En una de las páginas más bellas de su libro, “El hombre en busca de destino”, donde Viktor Frankl narra los tres años que vivió en Austwitz, posiblemente el más terrible de los campos de exterminio nazi, cuenta cómo descubrió que la salvación del hombre está en el amor y a través del amor: “Mientras marchábamos a trompicones durante kilómetros, resbalando en el hielo, mi mente se aferraba a la imagen de mi mujer, a quien vislumbraba con extraña precisión.
La oía contestarme, la veía sonriéndome con su mirada franca y cordial.
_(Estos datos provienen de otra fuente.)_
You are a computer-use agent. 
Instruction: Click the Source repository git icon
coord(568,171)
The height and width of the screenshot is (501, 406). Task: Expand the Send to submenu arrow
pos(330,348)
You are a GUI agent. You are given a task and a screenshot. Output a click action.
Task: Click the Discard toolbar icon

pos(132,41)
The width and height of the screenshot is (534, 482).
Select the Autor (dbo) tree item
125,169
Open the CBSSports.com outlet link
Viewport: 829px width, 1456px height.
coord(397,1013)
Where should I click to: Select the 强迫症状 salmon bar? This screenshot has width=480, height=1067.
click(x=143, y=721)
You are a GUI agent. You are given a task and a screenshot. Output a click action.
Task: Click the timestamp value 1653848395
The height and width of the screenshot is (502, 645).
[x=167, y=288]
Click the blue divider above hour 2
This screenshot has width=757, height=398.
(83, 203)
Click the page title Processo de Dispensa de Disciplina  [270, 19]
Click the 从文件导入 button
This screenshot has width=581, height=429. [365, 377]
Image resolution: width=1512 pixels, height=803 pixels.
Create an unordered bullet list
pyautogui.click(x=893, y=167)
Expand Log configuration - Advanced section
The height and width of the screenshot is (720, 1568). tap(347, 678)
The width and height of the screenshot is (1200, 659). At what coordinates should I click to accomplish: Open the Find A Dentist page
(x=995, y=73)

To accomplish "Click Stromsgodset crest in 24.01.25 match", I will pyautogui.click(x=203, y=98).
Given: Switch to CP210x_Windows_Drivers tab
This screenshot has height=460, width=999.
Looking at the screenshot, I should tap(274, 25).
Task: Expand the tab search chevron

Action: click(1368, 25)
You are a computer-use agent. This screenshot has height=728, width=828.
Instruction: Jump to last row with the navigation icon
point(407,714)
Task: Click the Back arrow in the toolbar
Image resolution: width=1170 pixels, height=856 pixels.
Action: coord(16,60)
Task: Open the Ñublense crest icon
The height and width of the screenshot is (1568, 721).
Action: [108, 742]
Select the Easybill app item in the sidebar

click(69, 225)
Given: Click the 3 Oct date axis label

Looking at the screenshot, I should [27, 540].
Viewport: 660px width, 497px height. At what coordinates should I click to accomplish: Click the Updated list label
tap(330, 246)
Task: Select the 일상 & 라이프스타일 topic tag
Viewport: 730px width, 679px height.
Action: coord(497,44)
Real o no, su mirada era más luminosa que el sol del amanecer.
Por primera vez en mi vida entendí la verdad de que el amor es la meta última y más alta a que puede aspirar el hombre.
Fue entonces cuando comprendí cómo el hombre, desposeído de todo en este mundo, todavía puede conocer la felicidad –aunque sea sólo momentáneamente- si contempla al ser querido.
Cuando el hombre se encuentra en una situación de total desolación, cuando su único objetivo es limitarse a soportar los sufrimientos correctamente –con dignidad- ese hombre puede, en fin, realizarse en la amorosa contemplación de la imagen del ser querido…No sabía si mi mujer estaba viva, pero para entonces ya había dejado de importarme, no necesitaba saberlo, nada podía alterar la fuerza de mi amor, de mis pensamientos o de la imagen de mi amada.
Si entonces hubiera sabido que mi mujer estaba muerta, creo que hubiera seguido entregándome a la contemplación de su imagen y que mi conversación mental con ella hubiera sido igualmente real y gratificante”.
El modo en que el hombre acepta el sufrimiento le brinda una oportunidad de dar a su vida un sentido más profundo.
Puede conservar su dignidad, su generosidad, o bien, en la dura lucha por la sobrevivencia, puede convertirse en un ser peor que el más cruel de los animales.
Frankl recuerda cómo había compañeros prisioneros, los “capos” que mostraban una crueldad incluso superior a la de los guardias nazis, pero había otros “que iban de barracón en barracón consolando a los demás, dándoles el último trozo de pan que les quedaba.
Dostoyevski dijo: “sólo temo una cosa: no ser digno de mis sufrimientos”, y estas palabras – escribe Frankl- “retornaban una y otra vez a mi mente cuando conocí a aquellos mártires cuya conducta en el campo, cuyo sufrimiento y muerte, testimoniaban el hecho de que la libertad íntima nunca se pierde.
Los prisioneros eran hombres normales, pero algunos de ellos, al elegir ser dignos de su sufrimiento, atestiguan la capacidad humana para elevarse por encima de su aparente destino”.
El mensaje de Frankl es claro y muy necesario en esta Venezuela tan atribulada: por muchas que sean las desgracias que se abatan sobre una persona, por muy cerrado que se presente el horizonte en un momento dado, siempre le queda al hombre la libertad de actuar conforme a sus principios. Podrán arrebatarle todo, menos su dignidad y su libertad.
Además, el amor siempre ofrece una razón para vivir y soportar los sufrimientos. Por ello, en los momentos tan difíciles que vivimos, cultivemos el amor en la pareja, en la familia, con los amigos, propaguemos con pasión el amor a Venezuela, pues nos brindará un refugio para sobrevivir con dignidad y con alegría y hará que nuestros sufrimientos y trabajos por reconstruir el país tengan un sentido aunque se sigan postergando incomprensiblemente las anheladas soluciones.
De este modo también estaremos derrotando a los sembradores de crueldad y sufrimiento.